Ils se regardèrent en silence durant quelques secondes, puis le chevalier de Reinhold, en sa qualité d’homme expansif et franc, se chargea de rompre la glace ; il se frotta les mains de tout son cœur.

— Allons ! dit-il en montrant du doigt la pendule qui marquait trois heures passées, dans une heure la caisse fermera, et nous l’aurons échappé belle !

— Bah ! fit le jeune M. de Geldberg ; échappé belle !… Comment l’entendez-vous ?

Il avait eu grand’peur, mais il ne s’en souvenait plus.

— J’entends, répliqua Reinhold avec suffisance, que, sans moi, les paiements de la maison seraient vraisemblablement suspendus à l’heure qu’il est.

Abel haussa les épaules.

— Bah ! fit-il encore ; pour ma part je n’ai rien craint du Madgyar Yanos… Le véritable danger était du côté de Van-Praët qui est un homme d’argent… et si la maison était véritablement menacée, c’est moi qui lui ai servi de bouclier.

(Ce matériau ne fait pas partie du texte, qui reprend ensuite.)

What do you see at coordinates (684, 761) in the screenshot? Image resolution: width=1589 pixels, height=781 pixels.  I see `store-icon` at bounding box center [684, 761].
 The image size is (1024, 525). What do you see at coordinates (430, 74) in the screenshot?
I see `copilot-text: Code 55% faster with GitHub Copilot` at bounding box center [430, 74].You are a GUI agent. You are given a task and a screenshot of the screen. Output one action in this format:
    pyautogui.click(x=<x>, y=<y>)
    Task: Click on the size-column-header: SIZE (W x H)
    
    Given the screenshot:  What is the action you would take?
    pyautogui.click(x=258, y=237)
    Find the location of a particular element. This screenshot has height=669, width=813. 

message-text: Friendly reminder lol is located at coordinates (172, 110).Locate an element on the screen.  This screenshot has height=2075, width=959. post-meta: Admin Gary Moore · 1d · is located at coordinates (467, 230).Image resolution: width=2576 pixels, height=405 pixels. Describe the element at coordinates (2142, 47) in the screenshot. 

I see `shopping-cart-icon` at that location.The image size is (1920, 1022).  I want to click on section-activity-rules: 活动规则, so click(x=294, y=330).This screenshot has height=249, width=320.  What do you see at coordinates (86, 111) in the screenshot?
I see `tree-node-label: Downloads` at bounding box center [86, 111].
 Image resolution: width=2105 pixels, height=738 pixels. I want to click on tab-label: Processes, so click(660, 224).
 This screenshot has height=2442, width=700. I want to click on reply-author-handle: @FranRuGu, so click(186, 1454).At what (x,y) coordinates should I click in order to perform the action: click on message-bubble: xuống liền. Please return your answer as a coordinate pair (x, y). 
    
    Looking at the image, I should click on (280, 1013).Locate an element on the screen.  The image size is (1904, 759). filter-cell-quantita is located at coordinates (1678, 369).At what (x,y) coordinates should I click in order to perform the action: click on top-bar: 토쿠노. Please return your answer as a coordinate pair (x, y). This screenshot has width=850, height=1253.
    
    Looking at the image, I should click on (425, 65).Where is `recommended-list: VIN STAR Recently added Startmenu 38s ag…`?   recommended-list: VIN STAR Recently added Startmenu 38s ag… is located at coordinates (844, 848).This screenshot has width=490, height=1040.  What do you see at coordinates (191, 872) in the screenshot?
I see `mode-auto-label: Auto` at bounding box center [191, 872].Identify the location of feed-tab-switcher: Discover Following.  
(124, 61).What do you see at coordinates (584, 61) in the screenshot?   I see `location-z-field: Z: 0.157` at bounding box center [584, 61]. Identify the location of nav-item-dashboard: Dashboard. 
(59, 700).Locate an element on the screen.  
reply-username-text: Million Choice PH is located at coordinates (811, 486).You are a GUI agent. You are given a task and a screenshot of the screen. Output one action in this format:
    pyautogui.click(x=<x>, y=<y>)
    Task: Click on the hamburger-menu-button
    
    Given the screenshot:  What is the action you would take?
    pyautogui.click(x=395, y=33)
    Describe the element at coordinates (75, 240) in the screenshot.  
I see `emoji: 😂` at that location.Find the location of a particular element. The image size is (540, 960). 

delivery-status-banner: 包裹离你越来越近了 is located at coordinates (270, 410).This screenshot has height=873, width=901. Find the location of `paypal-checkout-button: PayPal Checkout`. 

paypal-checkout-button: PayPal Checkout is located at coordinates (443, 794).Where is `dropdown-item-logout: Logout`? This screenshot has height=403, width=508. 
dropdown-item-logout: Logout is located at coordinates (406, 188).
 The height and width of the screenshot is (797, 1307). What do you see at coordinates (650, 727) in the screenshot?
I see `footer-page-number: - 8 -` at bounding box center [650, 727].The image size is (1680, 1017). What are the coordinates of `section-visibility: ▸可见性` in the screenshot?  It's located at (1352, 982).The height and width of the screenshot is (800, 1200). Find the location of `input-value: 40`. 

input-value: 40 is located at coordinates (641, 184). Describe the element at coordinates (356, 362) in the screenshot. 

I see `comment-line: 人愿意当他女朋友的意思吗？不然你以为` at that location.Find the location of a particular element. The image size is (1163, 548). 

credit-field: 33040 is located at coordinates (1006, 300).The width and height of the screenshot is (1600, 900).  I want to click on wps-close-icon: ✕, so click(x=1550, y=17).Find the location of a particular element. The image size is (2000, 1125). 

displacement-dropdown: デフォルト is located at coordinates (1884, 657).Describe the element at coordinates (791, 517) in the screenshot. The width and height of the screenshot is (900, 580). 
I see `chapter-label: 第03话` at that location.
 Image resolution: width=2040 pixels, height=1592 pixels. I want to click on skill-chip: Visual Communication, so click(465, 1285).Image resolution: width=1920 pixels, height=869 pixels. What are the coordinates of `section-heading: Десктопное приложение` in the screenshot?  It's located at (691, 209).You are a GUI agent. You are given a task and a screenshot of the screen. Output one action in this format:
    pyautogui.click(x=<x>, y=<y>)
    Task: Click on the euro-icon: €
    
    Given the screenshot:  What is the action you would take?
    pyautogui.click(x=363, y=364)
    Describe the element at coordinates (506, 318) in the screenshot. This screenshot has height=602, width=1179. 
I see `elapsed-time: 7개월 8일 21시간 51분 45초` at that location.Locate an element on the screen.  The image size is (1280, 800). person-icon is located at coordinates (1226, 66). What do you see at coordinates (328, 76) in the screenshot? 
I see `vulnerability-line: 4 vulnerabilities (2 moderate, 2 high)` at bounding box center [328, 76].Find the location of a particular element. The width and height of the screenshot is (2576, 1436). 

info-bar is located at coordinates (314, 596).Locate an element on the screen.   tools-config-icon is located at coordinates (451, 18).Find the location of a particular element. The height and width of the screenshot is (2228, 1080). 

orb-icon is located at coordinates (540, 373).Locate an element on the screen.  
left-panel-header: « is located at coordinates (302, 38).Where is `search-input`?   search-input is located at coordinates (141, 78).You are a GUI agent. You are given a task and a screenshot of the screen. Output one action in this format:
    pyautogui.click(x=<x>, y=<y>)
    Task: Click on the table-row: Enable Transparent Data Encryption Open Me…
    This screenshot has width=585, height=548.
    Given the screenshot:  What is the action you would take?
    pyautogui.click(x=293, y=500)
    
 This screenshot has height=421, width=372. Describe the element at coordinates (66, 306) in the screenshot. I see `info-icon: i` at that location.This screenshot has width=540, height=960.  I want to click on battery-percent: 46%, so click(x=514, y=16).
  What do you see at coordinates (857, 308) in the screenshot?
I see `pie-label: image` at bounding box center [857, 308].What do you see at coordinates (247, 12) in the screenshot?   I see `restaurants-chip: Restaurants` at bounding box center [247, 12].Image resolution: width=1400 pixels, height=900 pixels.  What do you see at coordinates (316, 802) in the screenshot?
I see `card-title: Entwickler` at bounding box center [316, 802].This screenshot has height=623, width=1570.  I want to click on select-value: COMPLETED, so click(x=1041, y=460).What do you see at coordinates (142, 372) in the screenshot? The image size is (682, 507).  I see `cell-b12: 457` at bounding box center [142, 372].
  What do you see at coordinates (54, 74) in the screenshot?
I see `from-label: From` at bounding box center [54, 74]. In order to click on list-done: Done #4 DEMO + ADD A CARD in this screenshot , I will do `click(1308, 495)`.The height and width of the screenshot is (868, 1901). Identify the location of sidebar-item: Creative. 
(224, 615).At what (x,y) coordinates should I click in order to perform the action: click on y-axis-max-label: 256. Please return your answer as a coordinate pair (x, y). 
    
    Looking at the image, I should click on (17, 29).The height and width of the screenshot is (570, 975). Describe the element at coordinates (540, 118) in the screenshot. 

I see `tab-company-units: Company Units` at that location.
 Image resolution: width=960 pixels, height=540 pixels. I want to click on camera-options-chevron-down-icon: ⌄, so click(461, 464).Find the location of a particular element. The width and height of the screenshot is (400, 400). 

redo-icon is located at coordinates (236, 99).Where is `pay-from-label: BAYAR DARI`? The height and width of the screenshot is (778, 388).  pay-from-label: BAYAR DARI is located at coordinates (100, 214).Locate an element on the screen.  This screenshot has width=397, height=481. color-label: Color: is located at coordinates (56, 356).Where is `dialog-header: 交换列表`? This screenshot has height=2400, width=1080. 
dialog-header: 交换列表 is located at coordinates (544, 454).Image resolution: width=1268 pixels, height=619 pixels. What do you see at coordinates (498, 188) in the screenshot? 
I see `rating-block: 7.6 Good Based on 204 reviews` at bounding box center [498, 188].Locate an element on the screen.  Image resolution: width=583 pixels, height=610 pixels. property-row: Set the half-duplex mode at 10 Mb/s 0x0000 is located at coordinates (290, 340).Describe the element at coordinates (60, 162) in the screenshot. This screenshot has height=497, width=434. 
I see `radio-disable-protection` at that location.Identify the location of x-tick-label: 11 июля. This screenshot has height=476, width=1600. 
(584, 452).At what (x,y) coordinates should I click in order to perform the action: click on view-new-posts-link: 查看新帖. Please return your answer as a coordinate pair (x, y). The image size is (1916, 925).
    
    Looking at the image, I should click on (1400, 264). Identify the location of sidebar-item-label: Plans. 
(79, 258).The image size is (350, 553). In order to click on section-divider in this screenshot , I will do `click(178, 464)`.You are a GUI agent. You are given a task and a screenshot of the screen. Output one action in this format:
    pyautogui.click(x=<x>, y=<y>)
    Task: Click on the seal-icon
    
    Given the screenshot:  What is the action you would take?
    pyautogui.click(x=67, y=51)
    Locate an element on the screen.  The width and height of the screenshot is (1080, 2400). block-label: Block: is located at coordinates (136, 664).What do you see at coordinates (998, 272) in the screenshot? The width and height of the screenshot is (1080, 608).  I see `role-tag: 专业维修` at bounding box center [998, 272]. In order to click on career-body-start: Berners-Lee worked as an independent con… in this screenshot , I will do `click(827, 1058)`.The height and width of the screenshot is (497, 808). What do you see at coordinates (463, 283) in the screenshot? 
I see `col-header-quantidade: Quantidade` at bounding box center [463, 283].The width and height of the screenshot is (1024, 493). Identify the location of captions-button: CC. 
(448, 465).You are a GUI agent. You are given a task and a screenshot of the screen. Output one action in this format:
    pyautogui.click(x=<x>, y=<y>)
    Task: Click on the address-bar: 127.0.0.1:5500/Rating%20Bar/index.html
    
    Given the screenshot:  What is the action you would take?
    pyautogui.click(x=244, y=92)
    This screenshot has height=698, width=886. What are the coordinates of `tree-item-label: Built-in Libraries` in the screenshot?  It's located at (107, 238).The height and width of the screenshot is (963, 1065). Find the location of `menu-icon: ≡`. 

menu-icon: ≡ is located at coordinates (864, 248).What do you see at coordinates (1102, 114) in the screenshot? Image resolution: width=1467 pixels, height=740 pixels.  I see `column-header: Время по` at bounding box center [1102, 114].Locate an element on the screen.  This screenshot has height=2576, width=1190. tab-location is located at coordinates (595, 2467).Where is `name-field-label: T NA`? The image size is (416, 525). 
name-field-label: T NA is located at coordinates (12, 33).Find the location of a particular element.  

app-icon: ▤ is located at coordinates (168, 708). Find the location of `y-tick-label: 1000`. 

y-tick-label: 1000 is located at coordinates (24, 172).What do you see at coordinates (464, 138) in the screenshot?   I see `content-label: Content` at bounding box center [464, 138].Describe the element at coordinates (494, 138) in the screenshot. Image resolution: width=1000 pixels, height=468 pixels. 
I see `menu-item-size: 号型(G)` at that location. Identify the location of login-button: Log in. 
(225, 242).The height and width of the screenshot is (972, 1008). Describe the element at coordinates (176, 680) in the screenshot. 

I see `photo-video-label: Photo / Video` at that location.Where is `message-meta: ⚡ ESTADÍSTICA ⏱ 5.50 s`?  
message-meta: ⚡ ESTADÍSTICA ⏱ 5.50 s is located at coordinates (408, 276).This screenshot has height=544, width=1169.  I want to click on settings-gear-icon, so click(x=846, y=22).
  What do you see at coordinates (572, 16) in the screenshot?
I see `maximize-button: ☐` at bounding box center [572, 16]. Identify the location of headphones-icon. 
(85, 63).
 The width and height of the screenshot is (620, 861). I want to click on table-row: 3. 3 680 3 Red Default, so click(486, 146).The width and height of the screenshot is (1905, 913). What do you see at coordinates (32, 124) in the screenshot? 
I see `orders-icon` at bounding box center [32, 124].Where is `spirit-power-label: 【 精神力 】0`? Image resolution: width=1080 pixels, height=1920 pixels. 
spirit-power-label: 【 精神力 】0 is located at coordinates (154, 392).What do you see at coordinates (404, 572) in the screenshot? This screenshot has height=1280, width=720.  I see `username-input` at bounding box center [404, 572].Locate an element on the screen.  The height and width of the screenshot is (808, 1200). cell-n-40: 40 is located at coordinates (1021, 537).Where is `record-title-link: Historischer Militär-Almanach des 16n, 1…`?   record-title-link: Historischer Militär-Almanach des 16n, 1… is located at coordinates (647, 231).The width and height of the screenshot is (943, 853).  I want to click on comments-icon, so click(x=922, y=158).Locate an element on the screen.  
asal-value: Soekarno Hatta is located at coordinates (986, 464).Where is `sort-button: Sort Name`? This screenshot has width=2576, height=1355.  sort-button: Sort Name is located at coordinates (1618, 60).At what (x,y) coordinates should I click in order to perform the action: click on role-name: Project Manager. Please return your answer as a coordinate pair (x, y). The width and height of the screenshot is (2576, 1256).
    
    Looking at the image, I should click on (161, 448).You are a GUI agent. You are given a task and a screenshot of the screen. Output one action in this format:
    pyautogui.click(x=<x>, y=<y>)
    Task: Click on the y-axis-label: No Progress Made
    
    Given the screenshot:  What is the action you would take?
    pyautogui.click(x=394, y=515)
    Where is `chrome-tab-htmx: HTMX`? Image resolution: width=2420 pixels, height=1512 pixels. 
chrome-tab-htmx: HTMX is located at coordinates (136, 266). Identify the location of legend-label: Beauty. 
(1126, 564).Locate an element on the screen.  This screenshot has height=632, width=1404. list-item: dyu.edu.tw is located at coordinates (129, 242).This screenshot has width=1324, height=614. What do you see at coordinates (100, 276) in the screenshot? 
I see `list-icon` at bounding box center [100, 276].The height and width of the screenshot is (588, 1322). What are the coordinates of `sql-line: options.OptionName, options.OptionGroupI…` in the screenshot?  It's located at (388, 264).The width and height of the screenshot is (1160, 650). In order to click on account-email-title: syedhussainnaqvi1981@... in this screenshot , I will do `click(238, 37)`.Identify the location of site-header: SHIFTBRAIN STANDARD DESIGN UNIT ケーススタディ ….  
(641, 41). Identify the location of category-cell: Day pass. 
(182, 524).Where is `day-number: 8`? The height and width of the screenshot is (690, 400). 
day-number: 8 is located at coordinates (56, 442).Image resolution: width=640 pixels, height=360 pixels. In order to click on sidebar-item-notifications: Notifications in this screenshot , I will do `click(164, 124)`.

— Mon jeune ami, répliqua Reinhold avec un salut ironique, je n’attendais pas moins de votre modestie éclairée.

La discussion allait s’échauffer.

— Modérez-vous, Messieurs, dit le docteur ; le temps passe, il est vrai, mais jusqu’au coup de quatre heures bien des choses peuvent arriver !…

— Nous sommes gardés du côté du Madgyar, s’écria Reinhold.

— En êtes-vous bien sûr ?

— Parfaitement sûr.

— Et nous n’avons rien à craindre de meinnerr Van-Praët, prononça fièrement Abel.

— C’est une chose certaine ? demanda le docteur.